"Todo o mito é um padrão enriquecido,
uma preposição de duas faces,
que permite ao seu operador dizer uma coisa e significar outra, viver uma vida dupla.
Daí a noção no pensamento grego arcaico de que todos os poetas são mentirosos.
E das mentiras verdadeiras da poesia
gotejou uma pergunta.
De verdade, o que é que liga palavras e coisas?
Não muito, decidiu o meu marido
e prosseguiu a utilizar a linguagem
do modo que Homero diz que os deuses a utilizam.
Todas as palavras humanas são conhecidas dos deuses mas têm para eles outros significados
além dos nossos.
Eles pressionam o interruptor a seu bel-prazer.
O meu marido mentiu sobre todas as coisas.
Dinheiro, reuniões, amantes,
o local de nascimento dos pais,
a loja onde comprava as camisas, a ortografia do seu próprio nome.
Mentia quando não era preciso mentir.
Mentia quando não era sequer conveniente.
Mentia quando sabia que sabiam que estava a mentir.
Mentia quando isso lhes partia o coração.
O meu coração.

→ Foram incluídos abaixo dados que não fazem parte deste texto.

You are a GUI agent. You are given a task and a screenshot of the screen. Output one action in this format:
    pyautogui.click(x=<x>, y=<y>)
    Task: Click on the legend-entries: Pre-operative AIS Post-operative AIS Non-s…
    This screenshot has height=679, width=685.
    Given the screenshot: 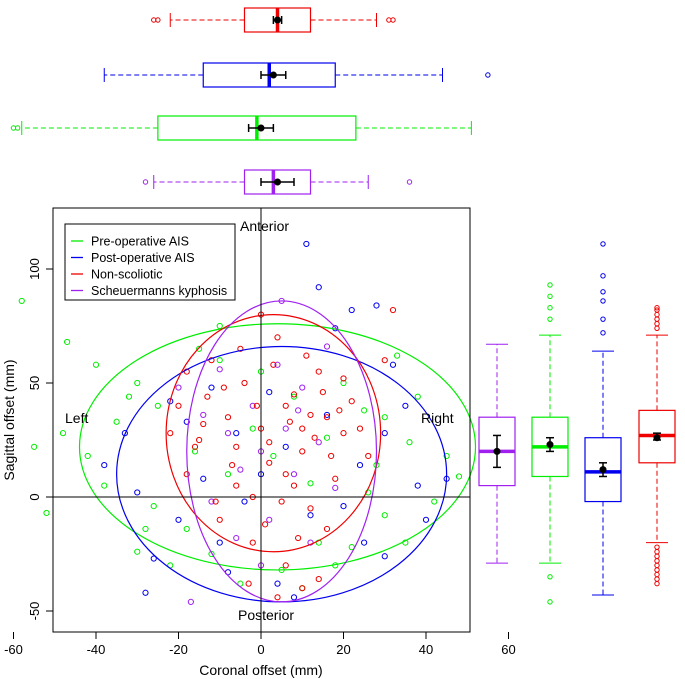 What is the action you would take?
    pyautogui.click(x=149, y=266)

O coração dela. Muitas vezes me pergunto o que lhe aconteceu.
A primeira.
Há algo de puramente-aguçado e incandescente acerca da primeira infidelidade num casamento.

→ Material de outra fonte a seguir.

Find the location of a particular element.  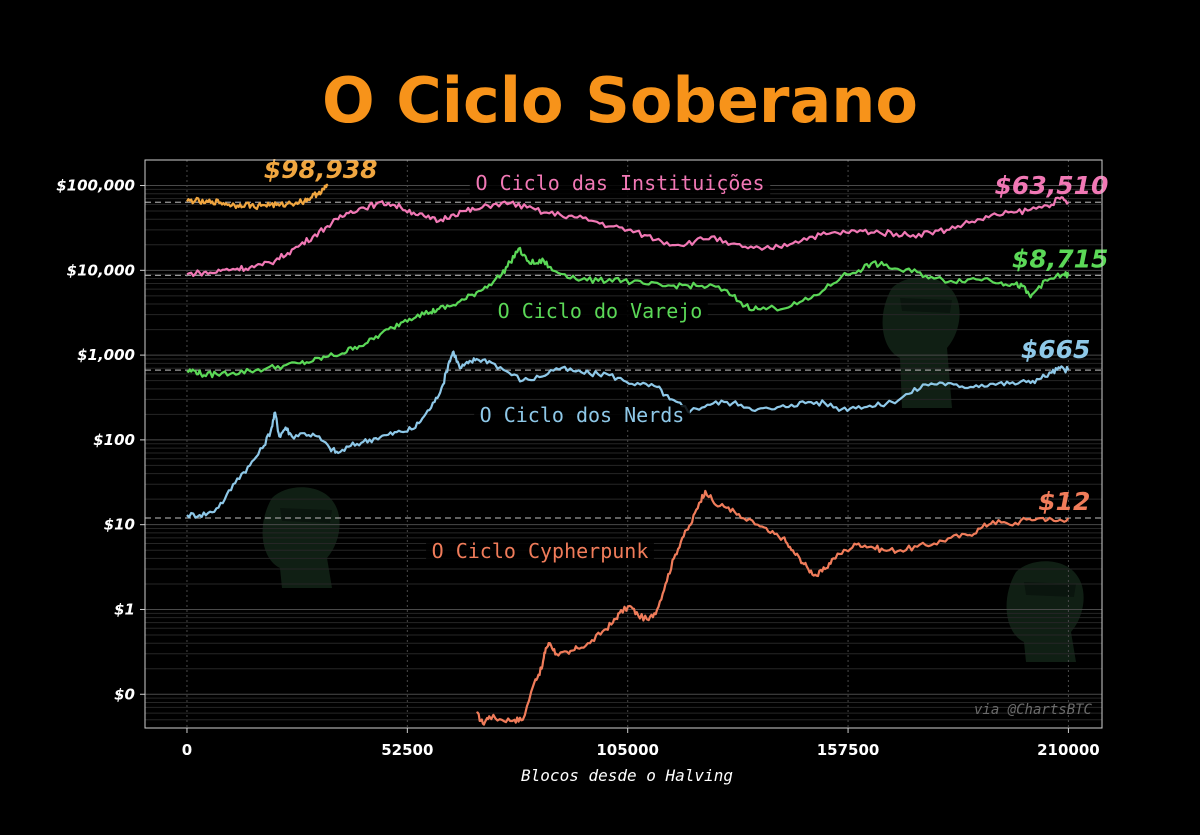

series-name-label: O Ciclo do Varejo is located at coordinates (600, 311).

Táxis para a frente e para trás.
Lágrimas.
Fendas na parede onde é esmurrada.
Luzes acesas até altas horas da noite.
Não posso viver sem ela.
Ela, esta palavra que explode.
Luzes ainda acesas de manhã."
Anne Carson, A beleza do marido, 2.ª ed., trad. Tatiana Faia, Lisboa: não (edições), 2020, pp. 43-45.